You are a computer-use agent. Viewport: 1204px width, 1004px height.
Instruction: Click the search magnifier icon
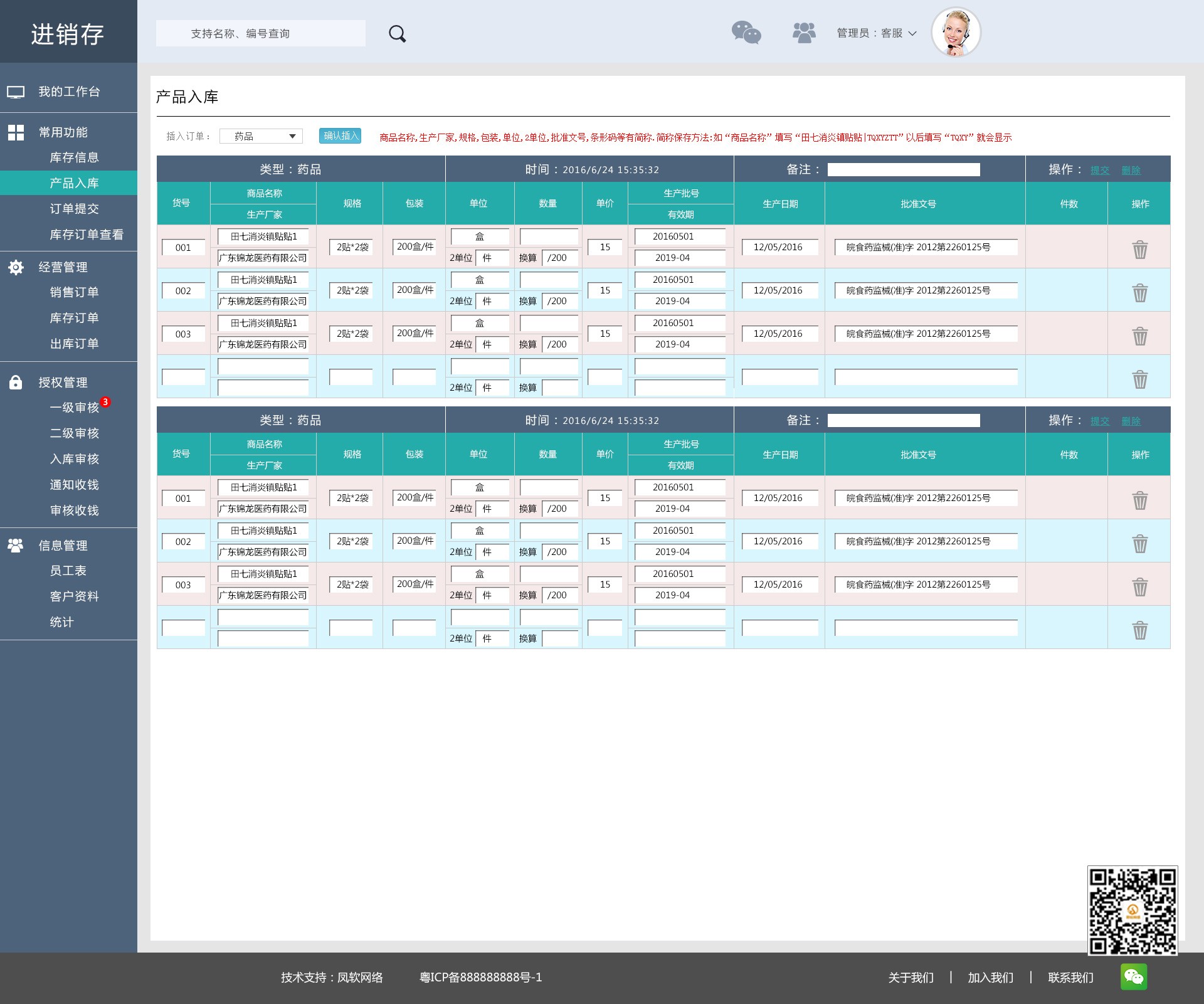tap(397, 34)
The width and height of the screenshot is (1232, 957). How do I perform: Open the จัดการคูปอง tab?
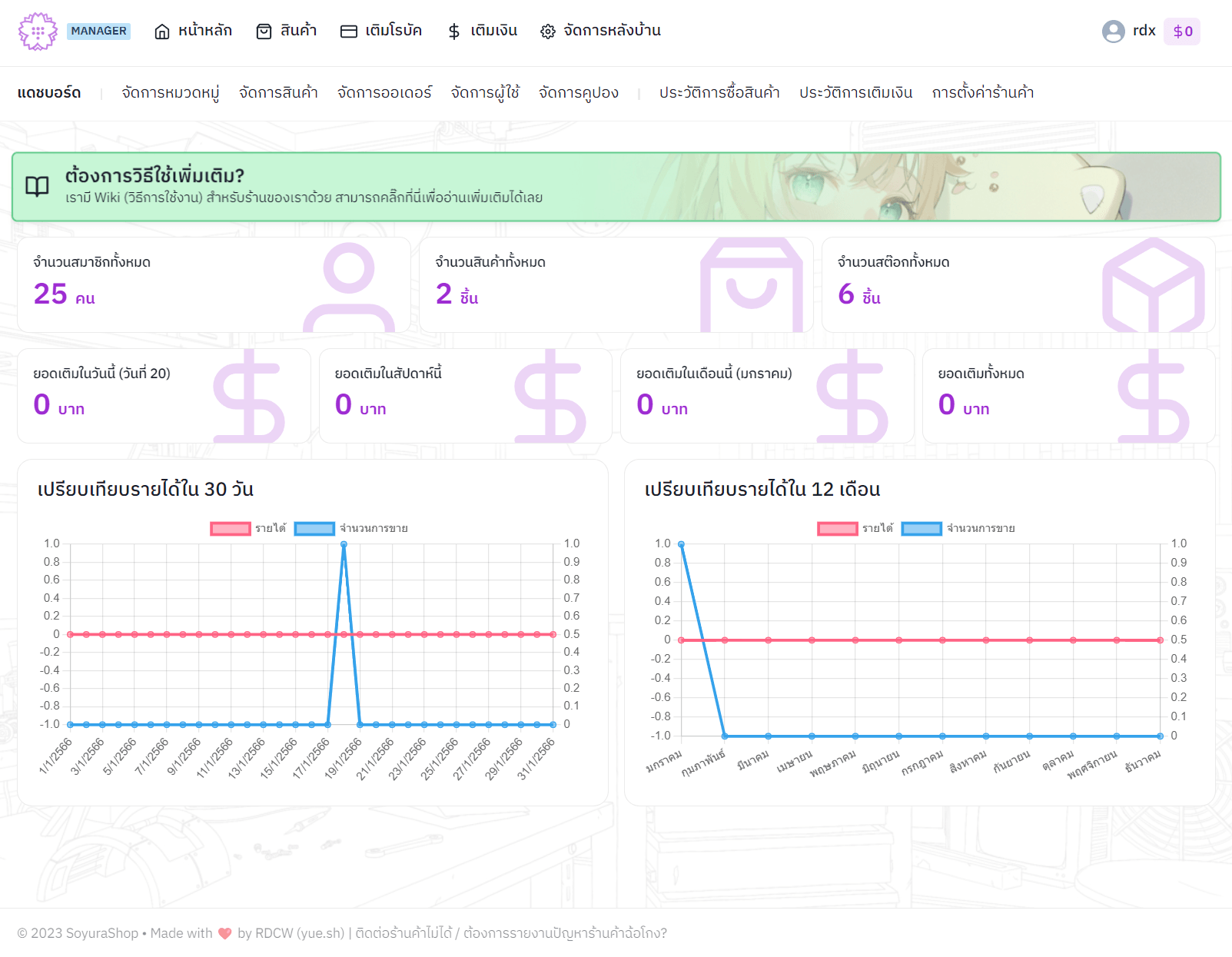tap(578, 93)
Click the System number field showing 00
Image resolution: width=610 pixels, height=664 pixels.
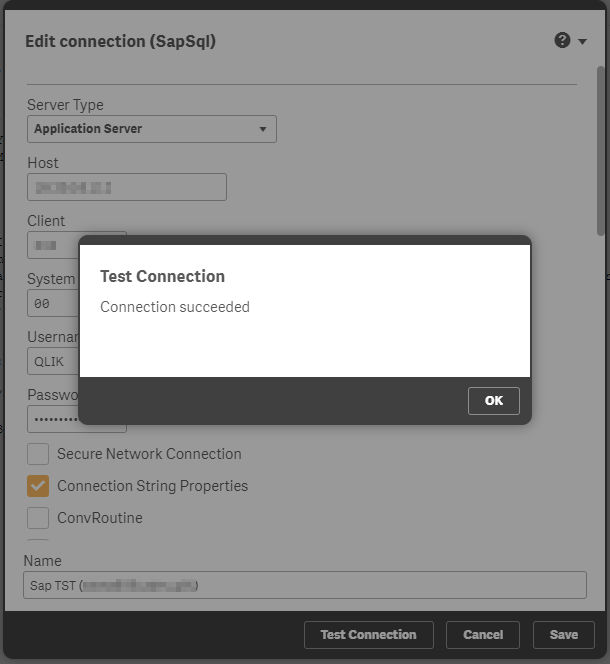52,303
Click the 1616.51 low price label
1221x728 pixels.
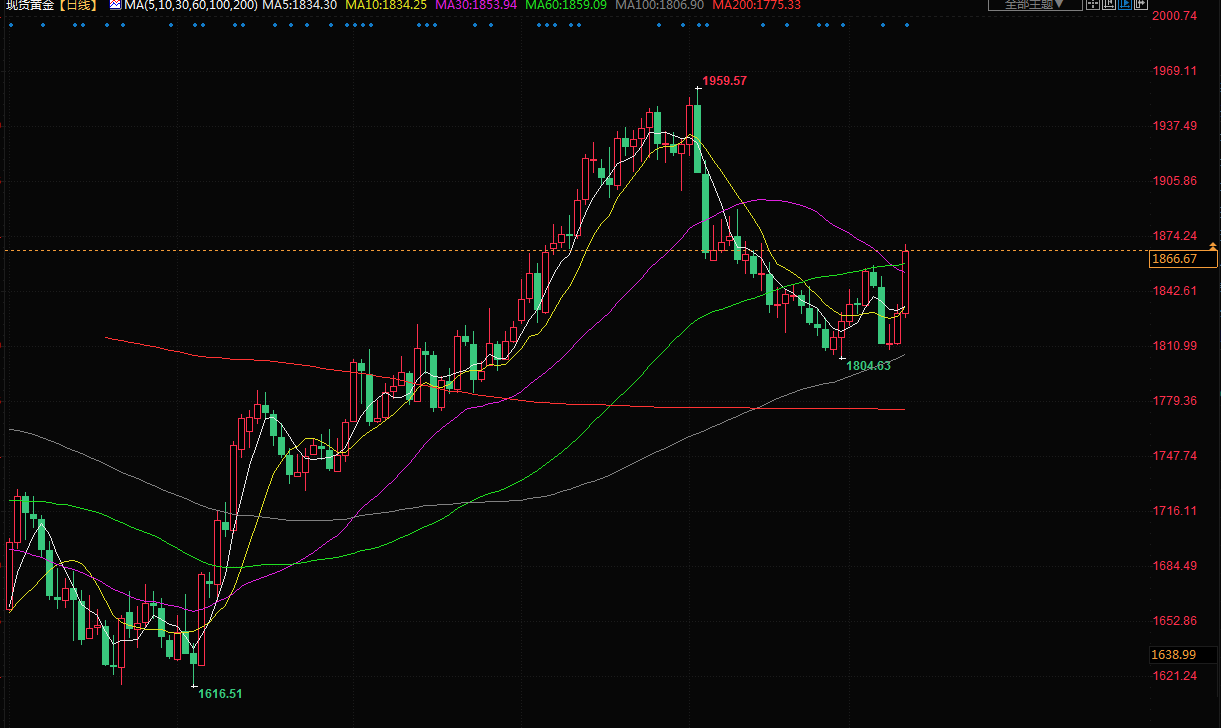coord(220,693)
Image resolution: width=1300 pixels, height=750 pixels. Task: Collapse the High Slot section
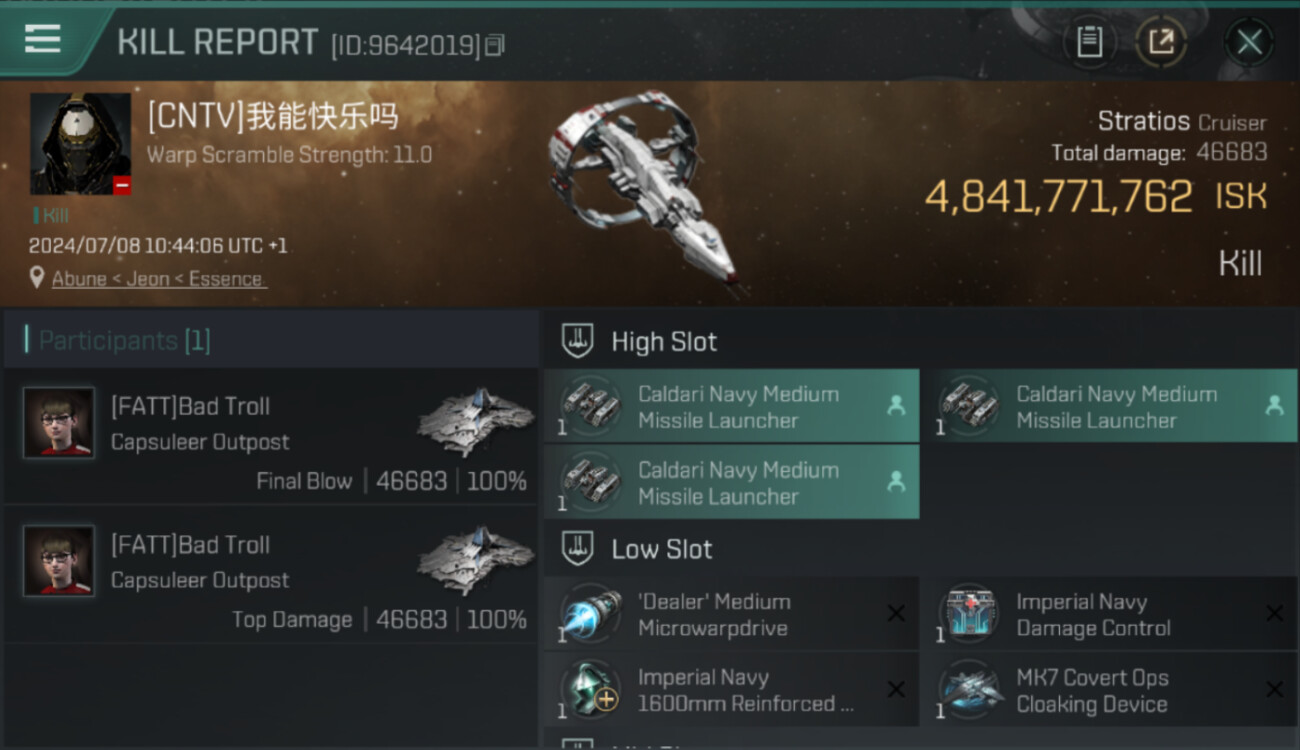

==

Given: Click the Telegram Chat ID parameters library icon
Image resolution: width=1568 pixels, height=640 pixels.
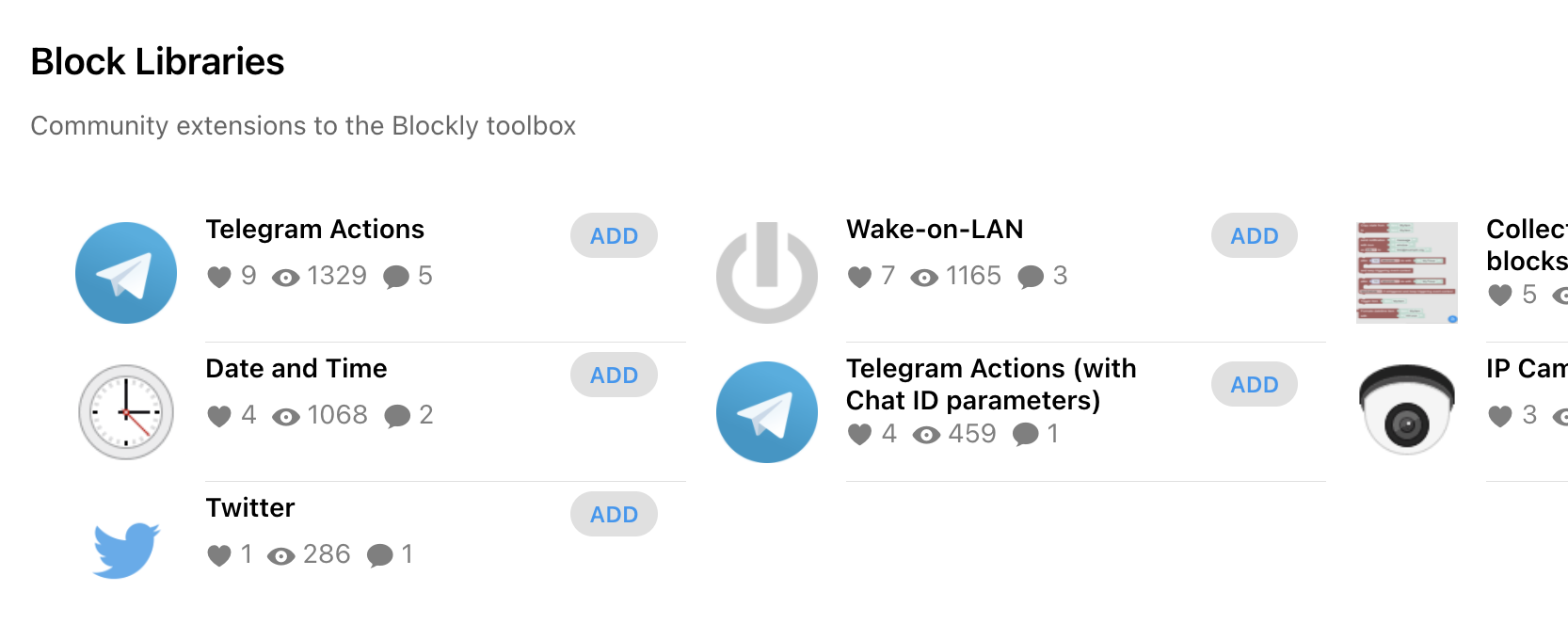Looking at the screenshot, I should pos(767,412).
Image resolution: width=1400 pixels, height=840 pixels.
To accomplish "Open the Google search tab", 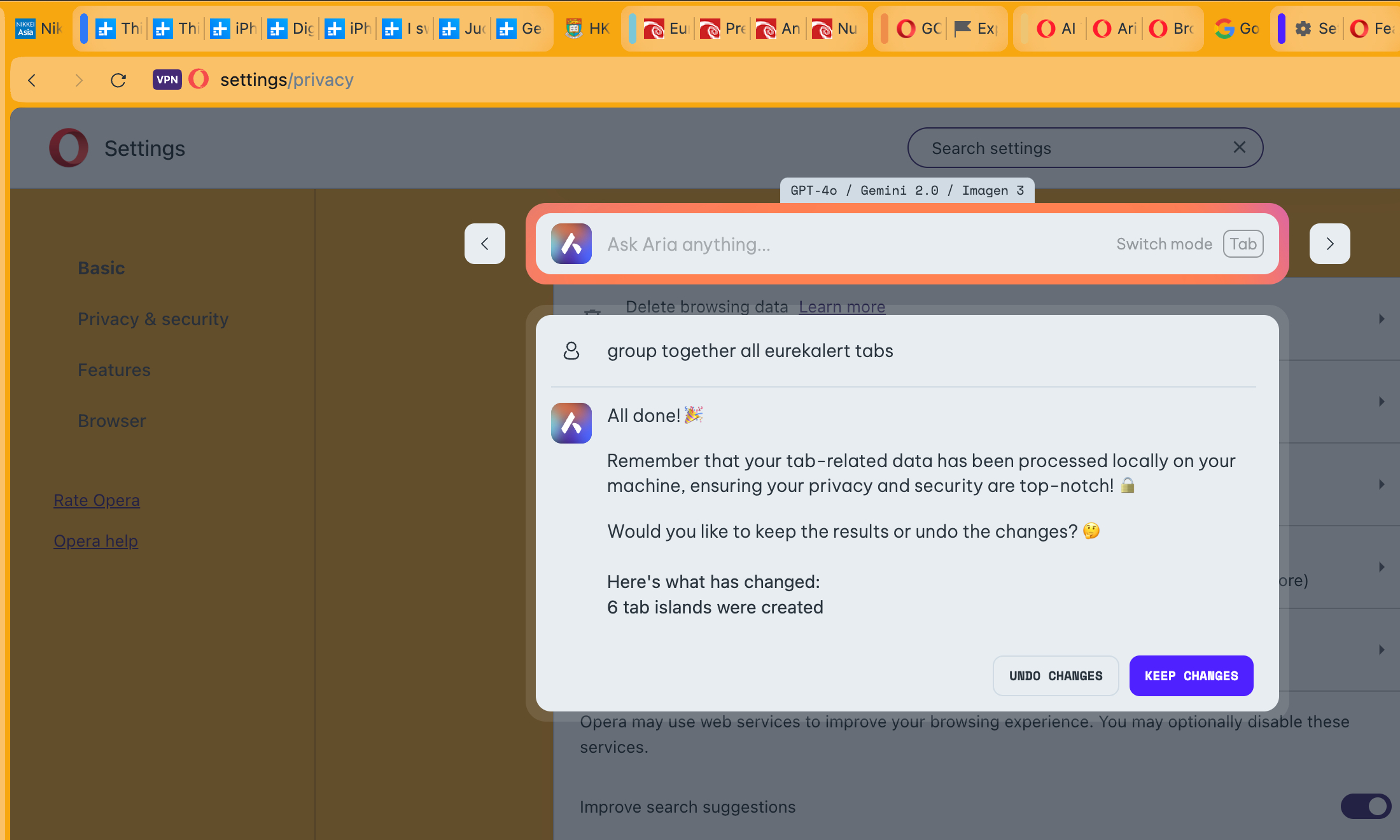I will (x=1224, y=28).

...

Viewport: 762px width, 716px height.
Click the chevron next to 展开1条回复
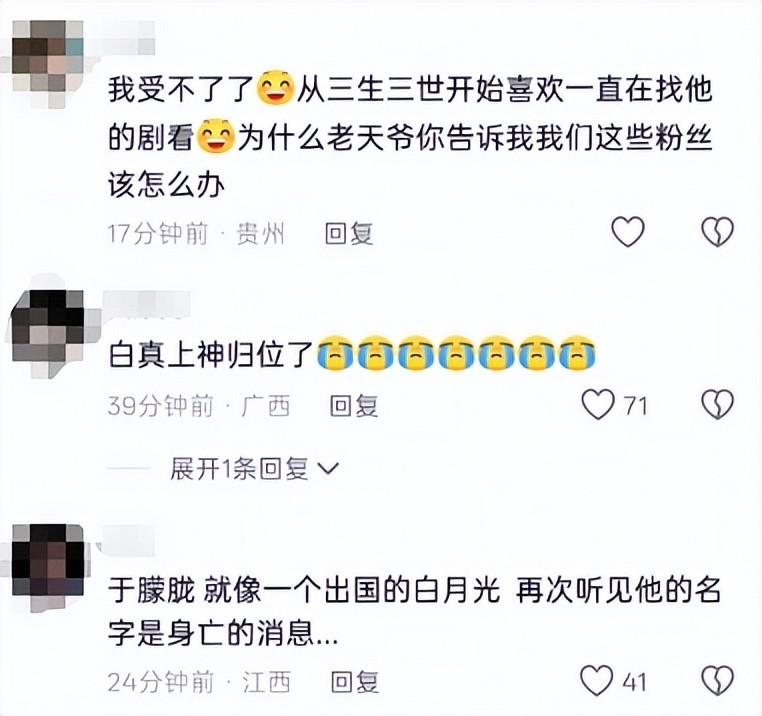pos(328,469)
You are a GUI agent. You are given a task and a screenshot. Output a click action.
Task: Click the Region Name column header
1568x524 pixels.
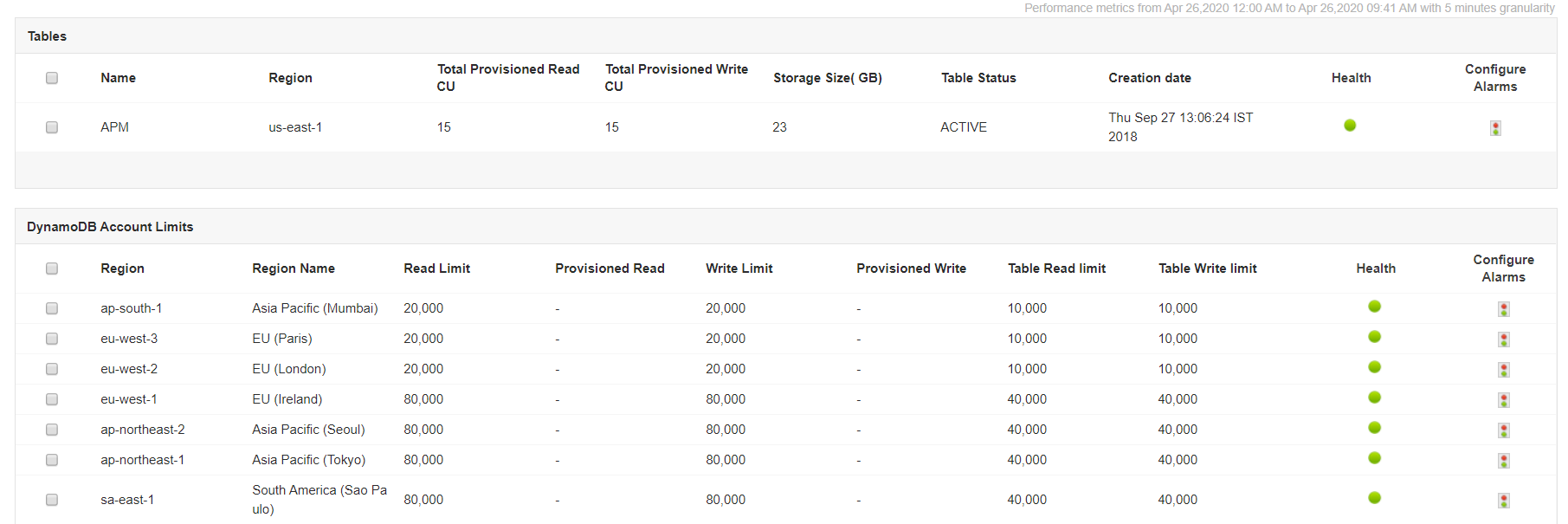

#### [Do this]
Display each line of the records above that contains the word "icon".

#### [Result for this task]
Instruction: Click the search magnifier icon
Given: Click the Telegram Chat ID parameters library icon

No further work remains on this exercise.